Limiting downtime for SMB workflows during OneFS upgrades

NOTE: This topic is part of the Uptime Information Hub.

 

Are you planning to upgrade the version of OneFS running on your EMC Isilon cluster? Do your clients connect to the cluster over the SMB protocol?  If you’re planning to upgrade the version of OneFS running in your SMB environment, this article provides information about your upgrade options and things to consider before you upgrade.

 

Upgrade types

Depending on the version of OneFS running on your cluster, and the version of OneFS you want to upgrade to, your cluster can be upgraded in one of two ways: a rolling upgrade or a simultaneous upgrade. The downtime you might experience during a OneFS upgrade is directly related to the type of upgrade you perform.

 

What is a rolling upgrade?

During a rolling upgrade, OneFS reboots each node in the cluster sequentially. During this procedure, the version of the OneFS operating system running on a node is upgraded, the node is rebooted, and then the next node is upgraded and rebooted until all nodes in the cluster have been upgraded. Because only one node is being upgraded at any given time, the bulk of the cluster's bandwidth and redundancy is available throughout the entire upgrade process.

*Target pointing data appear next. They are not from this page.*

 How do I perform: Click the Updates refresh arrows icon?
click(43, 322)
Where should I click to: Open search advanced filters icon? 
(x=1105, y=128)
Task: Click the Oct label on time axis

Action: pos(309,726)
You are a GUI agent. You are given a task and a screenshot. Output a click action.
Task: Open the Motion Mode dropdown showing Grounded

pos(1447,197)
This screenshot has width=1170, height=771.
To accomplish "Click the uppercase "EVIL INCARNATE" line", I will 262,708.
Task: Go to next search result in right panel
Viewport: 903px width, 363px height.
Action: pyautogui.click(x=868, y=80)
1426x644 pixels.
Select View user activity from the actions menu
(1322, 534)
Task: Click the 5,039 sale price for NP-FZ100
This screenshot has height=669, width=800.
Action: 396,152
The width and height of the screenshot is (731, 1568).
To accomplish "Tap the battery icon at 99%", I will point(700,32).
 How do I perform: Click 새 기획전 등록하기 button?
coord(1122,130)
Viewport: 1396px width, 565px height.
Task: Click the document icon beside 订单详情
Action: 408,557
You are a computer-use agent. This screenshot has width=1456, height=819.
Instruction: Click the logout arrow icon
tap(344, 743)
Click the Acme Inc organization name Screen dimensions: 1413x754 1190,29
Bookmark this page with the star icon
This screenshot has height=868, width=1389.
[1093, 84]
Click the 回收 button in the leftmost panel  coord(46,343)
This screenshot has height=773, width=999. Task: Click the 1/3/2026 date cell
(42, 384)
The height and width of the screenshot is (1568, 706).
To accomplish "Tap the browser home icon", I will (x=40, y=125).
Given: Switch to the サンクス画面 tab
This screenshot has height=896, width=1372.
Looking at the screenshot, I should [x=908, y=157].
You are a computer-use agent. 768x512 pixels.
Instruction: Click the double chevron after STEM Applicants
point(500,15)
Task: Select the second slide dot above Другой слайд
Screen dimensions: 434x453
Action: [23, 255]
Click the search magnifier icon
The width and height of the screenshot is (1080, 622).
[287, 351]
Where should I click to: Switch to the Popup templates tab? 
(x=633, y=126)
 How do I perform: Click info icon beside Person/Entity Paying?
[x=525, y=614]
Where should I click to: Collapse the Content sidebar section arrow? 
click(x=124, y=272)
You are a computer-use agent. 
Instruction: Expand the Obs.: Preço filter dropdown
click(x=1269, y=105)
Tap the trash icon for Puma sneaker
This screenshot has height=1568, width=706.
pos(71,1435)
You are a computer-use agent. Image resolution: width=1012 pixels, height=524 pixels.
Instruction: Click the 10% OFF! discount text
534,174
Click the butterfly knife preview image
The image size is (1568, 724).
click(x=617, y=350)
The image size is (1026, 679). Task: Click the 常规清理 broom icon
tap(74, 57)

The cluster remains online during a rolling upgrade and continues serving clients with little interruption in service, although  SMB client connections to a node will be disconnected when that node is rebooted during the upgrade.


During a rolling upgrade, if an SMB client is disconnected when a node reboots, the SMB client can reconnect to a different node in the cluster. However, it's possible that the node that the client reconnects to will be rebooted later during the upgrade. For this reason, upgrades are ideally scheduled in advance during a maintenance window and users connected to the cluster through an SMB client are asked to proactively disconnect from the cluster before the upgrade begins.


Rolling upgrades are only supported between specified releases. The versions you can perform rolling upgrades between depends on various factors, including changes in functionality between releases, which bug fixes are included in the version you’re upgrading to, and known issues that affect the upgrade process. As a rule, you cannot perform a rolling upgrade between major releases and between some minor releases. To determine if a rolling upgrade is an option between the versions of OneFS you are upgrading from and to, read the release notes for the version of OneFS that you are upgrading to. OneFS release notes are available on the EMC Online Support site.

 

What is a simultaneous upgrade?

A simultaneous upgrade reboots OneFS and restarts all of the nodes in the cluster at the same time. During a simultaneous upgrade, all SMB clients are simultaneously disconnected, and they must reconnect when the upgrade is complete. However, this only occurs once during the upgrade process. A simultaneous upgrade is faster than a rolling  upgrade but requires a temporary interruption in service to all clients when the cluster is rebooted. Data is inaccessible during the time that it takes to complete the reboot process. All input/output (I/O) requests by clients connected to the cluster are suspended during the simultaneous reboot.


Although clients are disconnected during a simultaneous upgrade, NFS clients will reconnect automatically and resume operations. Clients connected to the cluster through other protocols—particularly SMB 1 and SMB 2 clients—must reestablish their connections. Note: This is a limitation in the SMB protocol.

 

Ultimately, in SMB environments, whether you perform a rolling or simultaneous upgrade, the choice is between continued service with intermittent disconnections over a longer period of time versus a temporary but complete interruption of service.

 

Things to consider

  1. Schedule upgrades in advance during a maintenance window. Request that SMB clients disconnect from the cluster proactively prior to the maintenance window.
  2. It's best to initiate a reboot from the command-line interface (CLI). The CLI displays more detailed information than the web interface. You can also launch a screen session on the CLI console, which enables you to resume from where you left off if you get disconnected when a node reboots.
  3. Read the documentation before upgrading your cluster. For instructions about how to plan an upgrade, prepare the cluster for upgrade, and perform an upgrade of the operating system, see the OneFS Upgrade Planning and Process Guide. For a list of supported upgrade paths to the version of OneFS to which you plan to upgrade, see the OneFS release notes for that version of OneFS on the EMC Online Support site.